Patna is a historically very old city. It was established as Pataliputra by Magadha Empire around 2500 years ago and served as the capital of six dynasties. It was once the political centre of India, for a long time. Great names in Indian history such as Chandragupta and Ashoka ruled from Pataliputra. With the fall of Gupta Empire and then , many centuries later, with the advent of Bakhtiyar Khilji's rule who destroyed many ancient monuments, Patna lost its importance as a centre of political and cultural activities. During British rule it was part of Bengal Presidency for a significant period, but when Bengal Presidency was divided it became the capital of Bihar Province. All the ancient heritage sites are difficult to find now and we were there to see modern Patna.
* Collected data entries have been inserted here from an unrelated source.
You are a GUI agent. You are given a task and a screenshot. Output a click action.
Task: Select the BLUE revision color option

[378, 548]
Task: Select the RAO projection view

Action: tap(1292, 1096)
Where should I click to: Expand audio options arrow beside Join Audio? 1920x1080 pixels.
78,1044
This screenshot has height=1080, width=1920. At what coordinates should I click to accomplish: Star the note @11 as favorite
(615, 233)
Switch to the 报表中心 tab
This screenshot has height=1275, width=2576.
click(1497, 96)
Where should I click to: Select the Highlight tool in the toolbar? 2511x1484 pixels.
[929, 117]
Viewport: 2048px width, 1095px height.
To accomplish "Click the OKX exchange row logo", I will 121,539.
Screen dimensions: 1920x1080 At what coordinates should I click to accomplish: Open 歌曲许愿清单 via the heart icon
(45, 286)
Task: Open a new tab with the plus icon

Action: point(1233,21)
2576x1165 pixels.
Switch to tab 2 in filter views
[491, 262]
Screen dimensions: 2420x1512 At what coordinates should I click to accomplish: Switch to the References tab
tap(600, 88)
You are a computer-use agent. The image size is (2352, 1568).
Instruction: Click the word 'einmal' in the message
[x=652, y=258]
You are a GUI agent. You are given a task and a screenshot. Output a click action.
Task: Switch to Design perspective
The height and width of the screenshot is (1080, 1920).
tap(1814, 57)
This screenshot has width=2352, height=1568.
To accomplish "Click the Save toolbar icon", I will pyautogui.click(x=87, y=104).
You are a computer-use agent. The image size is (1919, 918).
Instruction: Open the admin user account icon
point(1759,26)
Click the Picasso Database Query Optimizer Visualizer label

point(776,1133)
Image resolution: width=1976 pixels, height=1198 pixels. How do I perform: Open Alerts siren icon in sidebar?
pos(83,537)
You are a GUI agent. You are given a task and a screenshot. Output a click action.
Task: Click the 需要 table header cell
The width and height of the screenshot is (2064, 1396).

We first left for Rajgir, around 100 km from Patna. Rajgir is popular pilgrimage destination in Bihar. Brahmakund, the sacred holy water springs, is located in Rajgir. Then our true fight with traffic began. In Bihar, the public transport was in a nascent stage at that time and not too many government buses run. Bus stand had more private buses which were a surprise. We boarded one such bus for Rajgir but then were stuck in traffic mess and were not able to move more than 2-3 km in an hour. We then abandoned our plans to go to Rajgir.

In the evening, we went to Indira Gandhi Planetarium located in Indira Gandhi Science Complex. Wikipedia says it is one of the largest planetariums in Asia. We enjoyed the show inside planetarium on cosmos and stars. Also, one should not forget the beautiful lawns in planetarium campus and beautiful red flowers. We roamed there taking pictures while we waited for next show to start. 

Lawns in the Indira Gandhi Planetarium Complex, Patna
Flowers outside Indira Gandhi Planetarium in Patna.

Flowers outside Planetarium in Patna
Outside Planetarium in Patna

We then went to Takht Sri Patna Sahib, one of the five Takhts, seat of authority of Sikhs. Guru Gobind Singh was born here and later a public edifice was raised here and called 'Harmandir Ji.' This is one of the most sacred places for Sikhs. Takhat Sri Harmandir Ji, Patna Sahib finds mention in writings of many foreign scholars such as Charles Wilkins, the famous Orientalist who was the first to translate Bhagavad Gita to English. We went inside the Gurudwara and as always the shabad and kirtan inside the Gurudwara were enchanting. We saw there many articles of Guru Tegh Bahadur Ji and Guru Gobind Singh Ji, such as swords, arrows, and books. 

While going towards airport we saw historic Gandhi Maidan. I had heard many stories of the historic gatherings at Gandhi Maidan. Famous movements such as those by Mahatma Gandhi, Sardar Patel, Jawaharlal Nehru and later by Jai Prakash Narain were started here. Addressing a huge gathering here at Gandhi Maidan was considered to be a leadership test of a person which is true even in present times. It was known as Patna Maidan before Mahatma Gandhi addressed a huge rally here where Indians were allowed without any restriction for the first time. Before that, entry was allowed only to Europeans and loyal Indians.

Next day we went to Gandhi Setu, one of the longest river bridges in India. 5.5 km long Gandhi Setu was inaugurated in 1982 and connects Hajipur in the north to Patna in the south. The width of Ganga river was in kilometres. Those of us who had seen Ganga river in hilly areas will be surprised on how much width it gained and speed it lost. This bridge was like an economic lifeline for Bihar. 

Today Patna is catching up fast and in past few years, it has built many essentials of a modern city. It is one of the fastest growing cities in India. New educational institutes like IIT and NIT have been set up in Patna. We all would like to see Patna gaining its ancient glory once again.